Going bare bone: from scratch
No, we aren’t talking the orange furry cat Scratch.
scratch
is an interesting base image, it’s actually not a real image. The scratch
is essentially just a special image name that tells Docker to create a blank filesystem.
It doesn’t come with any runtime, only the ability to execute binary files. This made the image extremely compact and secure.
We can use this small example to explore the scratch
base image:
FROM debian:12 AS builder
RUN apt-get update && apt-get install -y build-essential
COPY . /app
RUN gcc -static -o /app/donut /app/donut.c
FROM scratch
COPY --from=builder /app/donut /app/donut
ENTRYPOINT ["/app/donut"]
Binary run inside
scratch
bash image MUST be statically linked! Dynamically linked binary won’t work at here unless you add those libraries manually.
This Dockerfile
will build a docker image with only donut
binary, nothing else.
Final comparison
Base image | Size |
---|---|
Scratch | 767kB |
Distroless + multistage | 2.76MB |
Alpine | 7.4MB |
Debian with multistage | 117MB |
Debian with build-essential removed | 140MB |
Debian with build-essential | 534MB |
Real size may vary, the above size is just an example. Image is built on my laptop with Docker
28.0.1
As the data shown above, scratch one got the smallest image size. Distroless ranked second, and Alpine build processes ranked third.

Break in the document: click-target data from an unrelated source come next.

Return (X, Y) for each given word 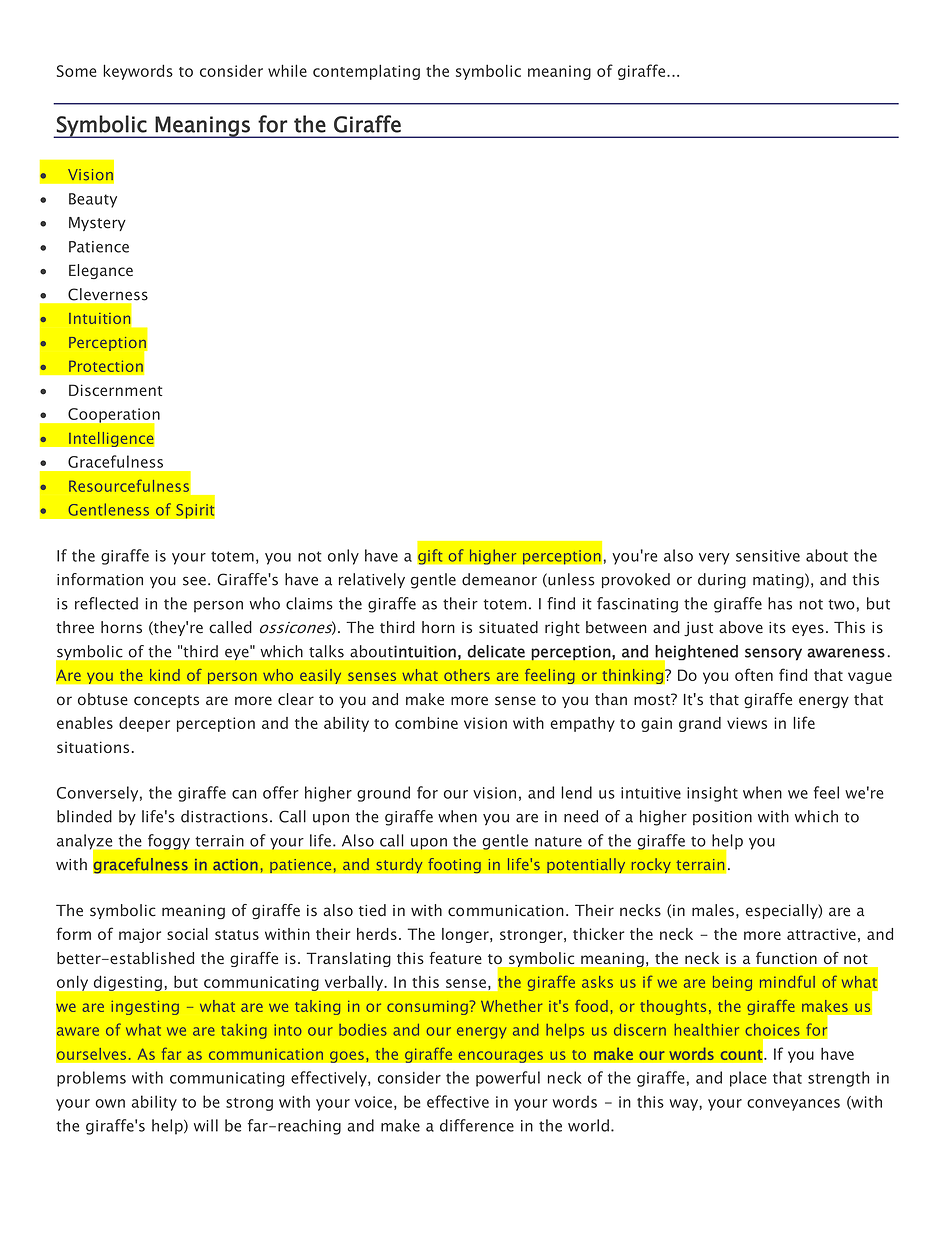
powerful (508, 1079)
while (287, 70)
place (748, 1079)
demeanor (499, 579)
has (780, 603)
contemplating (366, 72)
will (206, 1125)
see (194, 581)
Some (76, 71)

Though in this comparison, alpine and distroless is not the smallest one, but it’s still a good choice considering it only got a few megabytes in size.
Conclusion
So what should you choose? Scratch or distroless or Alpine or Debian as base?
My suggestion is, If you sure your application does not rely on anything else that a normal Linux system will have (eg. generic library and header), consider using scratch
.
Use distroless if Google already prebuilds your runtime. Currently, distrobox got python3
, java-{17, 21}
and nodejs-{18, 20, 22}
. These images include these runtimes that are probably optimized for distroless base image.
Use alpine if you depend on a special runtime that provides a prebuilt Alpine docker base image.
What about Debian? Unless you have an exceptional use case, avoid using it as a base image.